People respond to both what others are saying and the way they’re saying it. Put differently, everyone pays attention, albeit often subconsciously, to both articulation and demeanor.
Let’s start with demeanor – that is, a person’s body language and bearing. If you’re disagreeing with someone’s ideas, it’s important to be mindful about this aspect of your behavior.
That’s because people mirror each other’s demeanors. If you’re perceived as aggressive, the person you’re talking with will also become aggressive. It’s the same the other way around: if you’re relaxed and friendly, your conversation partner probably will be too.
It’s pretty simple to put someone at ease. Speak slowly and softly, not loudly and quickly. Don’t point or jab. Nod when you agree with what they’re saying, and hold your tongue when you don’t. Finally, do the most obvious thing of all – smile!
That brings us to the trickier part of the exercise. To sensitively articulate disagreement, you’ll need to disarm your conversation partner. This means preempting negative interpretations by stating up front that you value their opinions and that you’re not out to challenge them.
Next, pay attention to how you shape the criticism itself. Start by praising the other person’s contribution and acknowledging that what they said or did made a lot of sense. Once you move on to the point of contention, resist tacking a “but you’re wrong” onto the end of that praise. Instead, formulate your criticism as a question – for example, say, “but I wonder whether we need to consider so-and-so?”
Combine these techniques, and you’ll be amazed by how much easier it becomes to solve disagreements.

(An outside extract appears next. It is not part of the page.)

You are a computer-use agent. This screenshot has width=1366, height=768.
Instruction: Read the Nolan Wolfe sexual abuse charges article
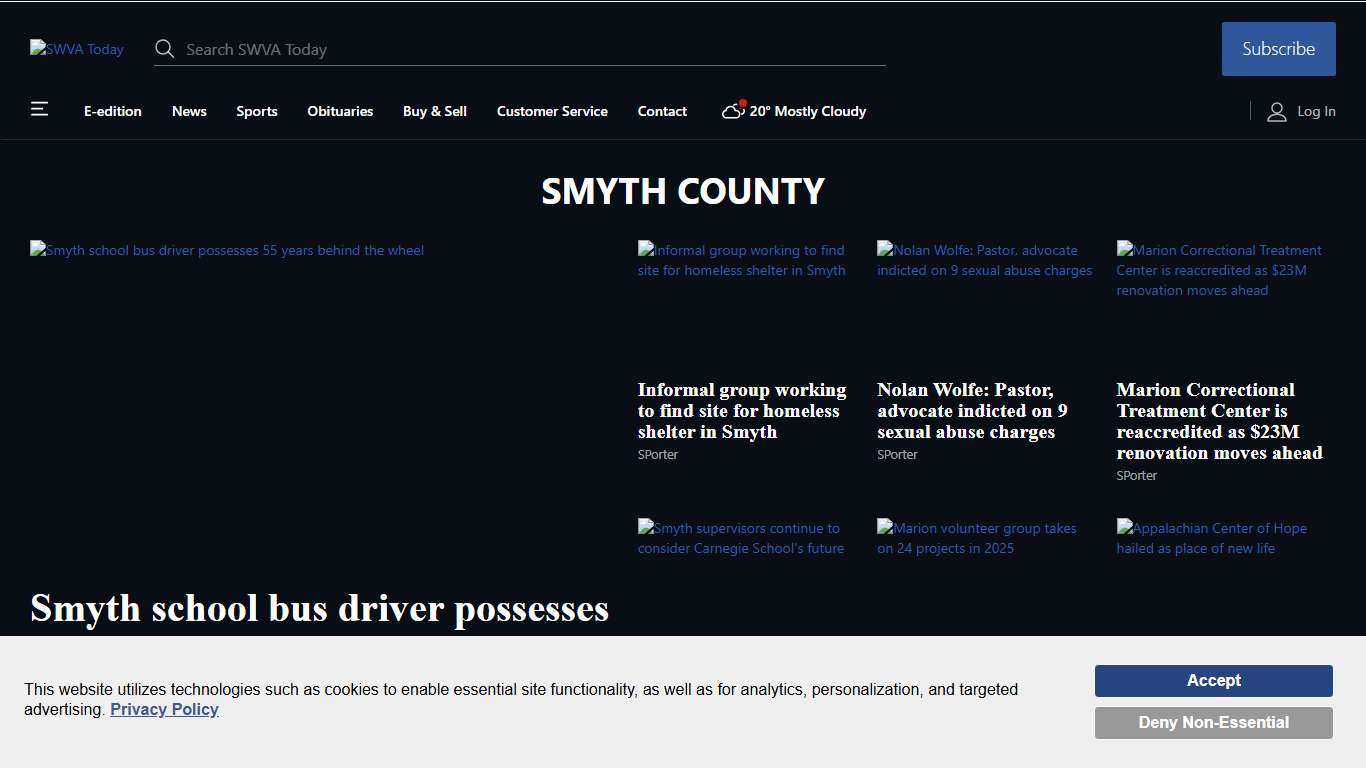coord(971,411)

The key message in these blinks is that:
To advance your career, you need to get noticed by the right people for the right things. But that doesn’t mean you should try to dazzle everyone with your brilliance. Your best bet is to stay humble and trust your peers to notice your talents. Be honest about your own mistakes, forgiving of others’, and diplomatic about disagreements – and you’ll be well on your way to success.
About the author
David Kronfeld is a venture capital investor and telecommunications expert with over 40 years of experience. A graduate of the Wharton School of Business, Kronfeld was a senior manager at Booz Allen before moving on to Boston Capital Ventures, where he served as a general partner. The founder of JK&B, a Chicago-based investment firm, he currently works as an independent consultant and investor.